BD/IAs Settle Charges for Violating Whistleblower Protection Rules
A broker-dealer and two of its affiliated investment advisers settled SEC charges for requiring clients to sign confidentiality agreements that impeded the clients from reporting potential securities law violations.
In its Order, the SEC found that the respondents asked eleven clients to sign confidentiality agreements before receiving compensatory payments related to investment account losses. These agreements contained provisions that restricted clients from reporting potential violations to regulators unless the regulator had initiated an inquiry. The SEC found that some of the agreements also required clients to confirm that they had not previously reported, nor would they ever report, the matter to the SEC or any other securities regulator.
The SEC determined that by including these clauses, the firms violated SEA Rule 21F-17(a) ("Staff communications with individuals reporting possible securities law violations").

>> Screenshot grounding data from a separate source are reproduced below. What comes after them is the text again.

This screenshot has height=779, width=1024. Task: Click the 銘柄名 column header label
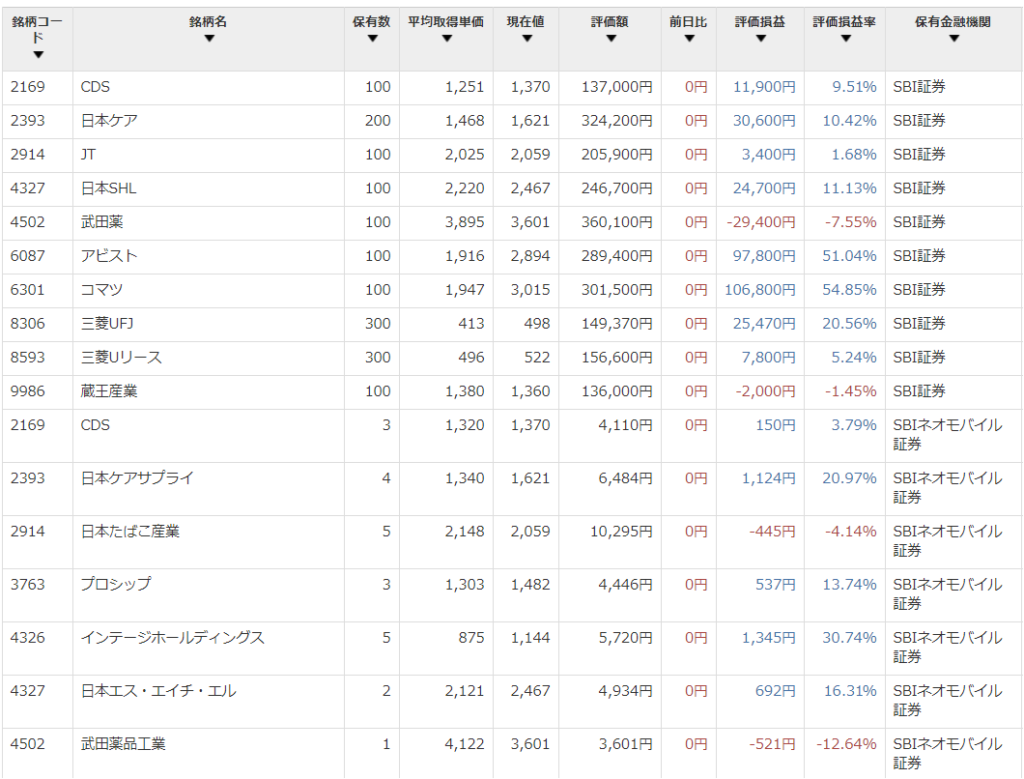[x=208, y=22]
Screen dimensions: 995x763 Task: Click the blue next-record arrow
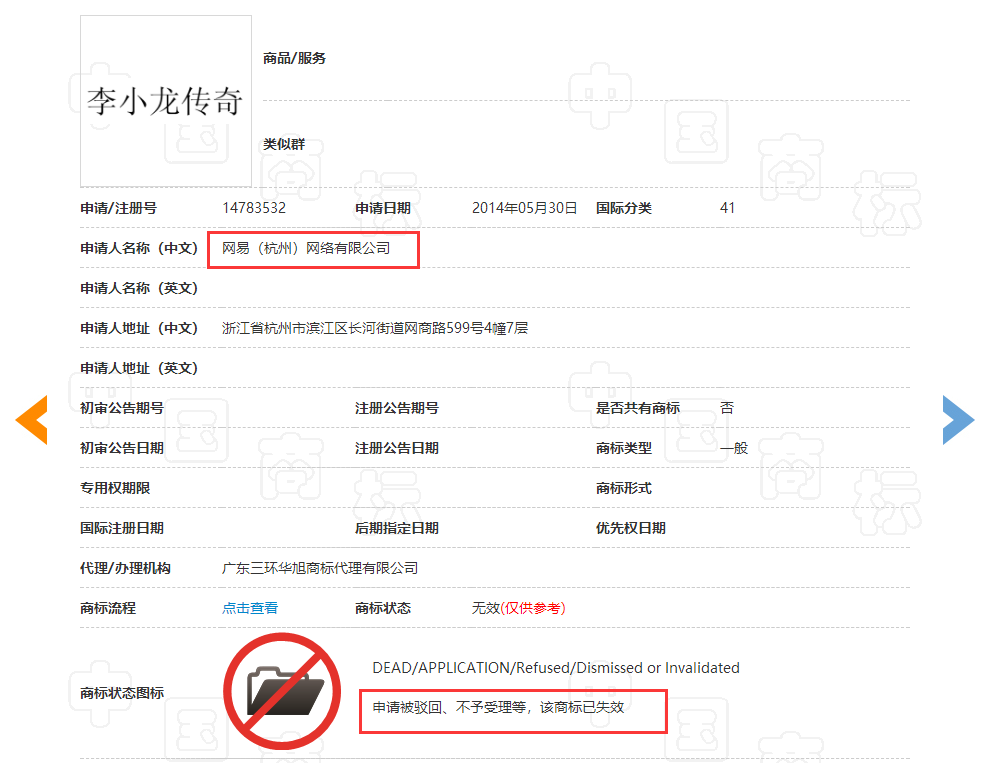pos(957,420)
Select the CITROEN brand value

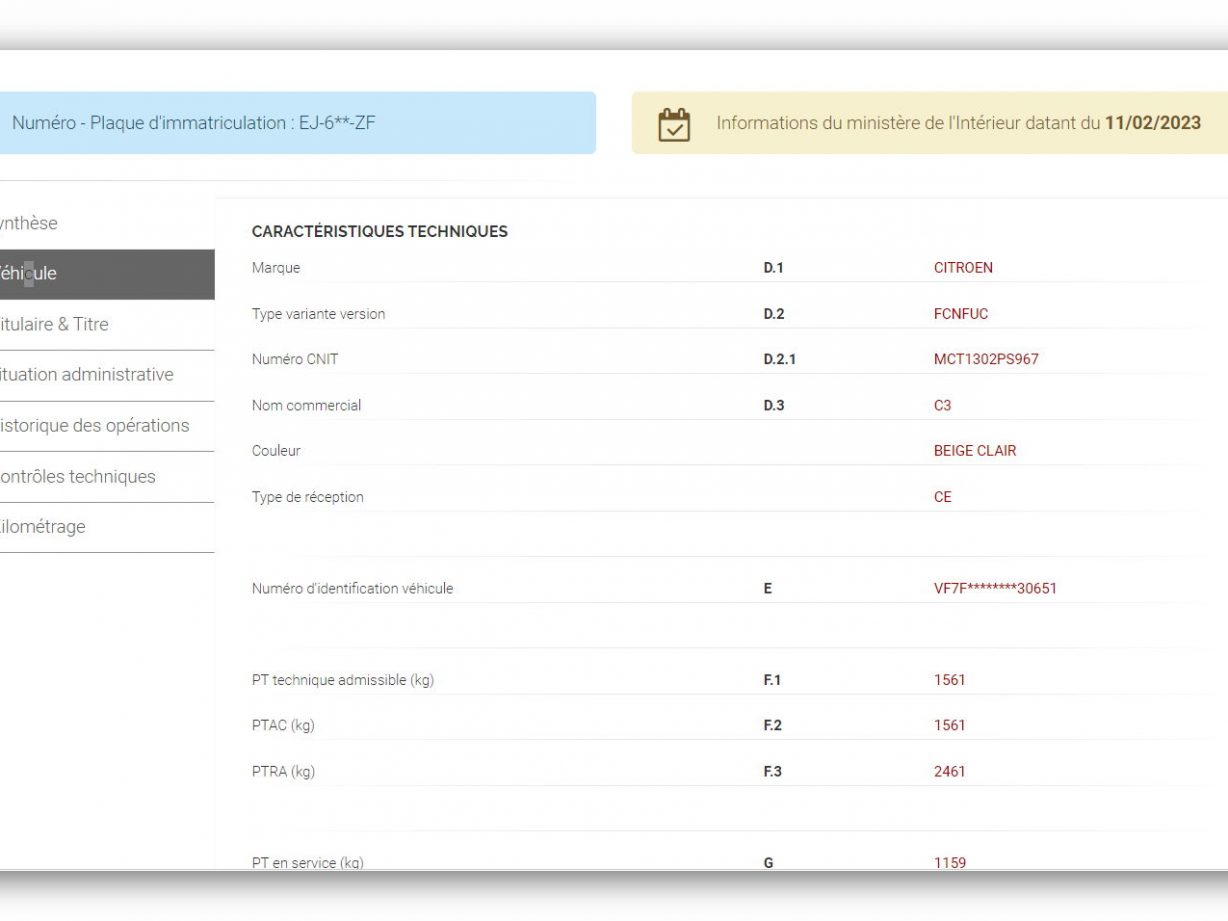click(x=963, y=268)
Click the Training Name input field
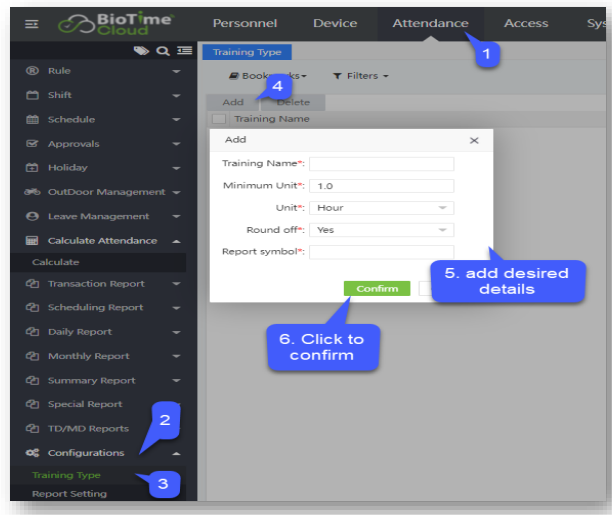 (381, 164)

To settle the charges, one firm agreed to (i) cease and desist from future violations, (ii) a censure and (iii) pay civil money penalties of $70,000; $160,000; and $10,000.
Commentary
The SEC takes hardline and aggressive views on what constitutes impeding a person's ability to communicate freely with the SEC. When negotiating confidentiality provisions in separation and settlement agreements, companies need to realize that the SEC will not hesitate to contort language in ways to suggest nefarious intentions.